Every Hidden Thing
* * *
Despite all her enquiries, Rose wasn’t able to find out any more about the elusive Jacques Marteau. Ari chafed at this, not believing that everyone could have forgotten those terrible days.
‘Mon chèr Aristide, we have to be very discreet about the subject of the war. So many people have something to hide about those years. Numbers of people were involved, even against their will, in shameful things that they would rather not be made to remember. So many people compromised their principles in order to live a peaceful life. Some would simply prefer to forget how awful it was. But we will be patient. You should come around this Sunday night when I am having an informal soirée as I do occasionally, especially when the weather gets colder. Some of my friends date back to the old days and we get together from time to time . . . They are a lot of fun and they have become a tradition. I play the piano and we sing old sentimental songs from the war years. Sometimes people dance . . .’ Ari took to going on those Sunday evenings for a drink and gradually her friends came to accept him. When they had drunk more than they should have, their tongues would loosen and the stories would flow. His ears pricked up when the talk turned to the war and someone mentioned the name Jacques. Not a rare name of course, but he felt a surge of hope that it was who he thought it was, the man named Jacques Marteau, who had betrayed his father.
‘Oh, la la,’ said a woman who remembered him, ‘he was so handsome, so dashing. I would have loved to have kept him warm at night. But he had so many women falling over him. It wasn’t worth getting into the queue!’ Men recalled that he had been brave and that they would follow him to death and beyond. There were those too, who were not so sure, those who believed that he had let them down, that he had lied and stolen from them. There were also hints that he had been a double agent.

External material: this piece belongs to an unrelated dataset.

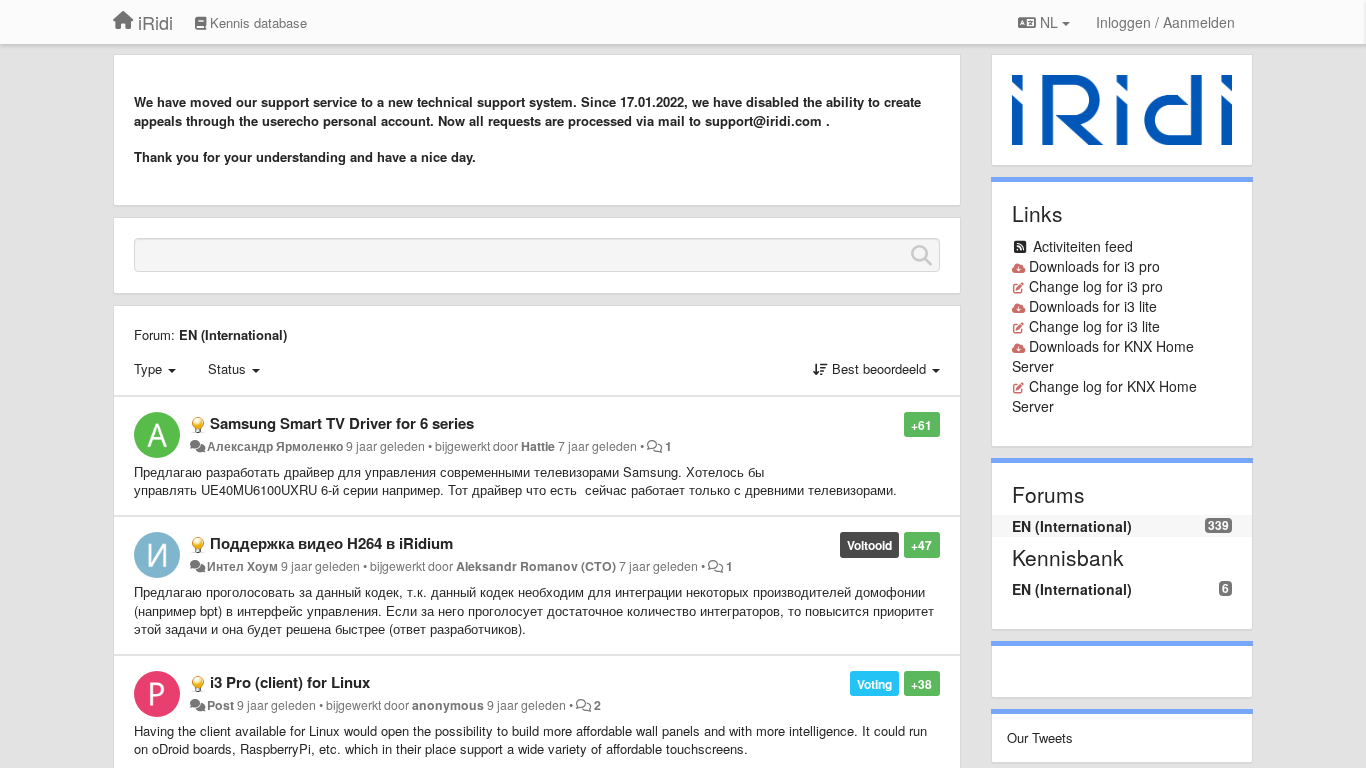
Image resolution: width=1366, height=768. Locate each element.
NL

‘But it could never be proved,’ said old Martin, ‘he always had an alibi, a plausible excuse and such charm that he could be forgiven anything. I think that most men secretly wished they could be like him. And to tell the truth, most women wished their men could be like him too!’ he ended with a guffaw. Ari left it like that. He didn’t want to press people further in case they became suspicious and stopped talking so freely. He was still just a stranger after all.
He began a dossier, writing down all that he heard at these evenings when he got home. He had no plan at first of how he would use the information, but he carefully collected and filed each new remark, no matter how brief, recognising that it could be a valuable clue to the man’s identity and whereabouts.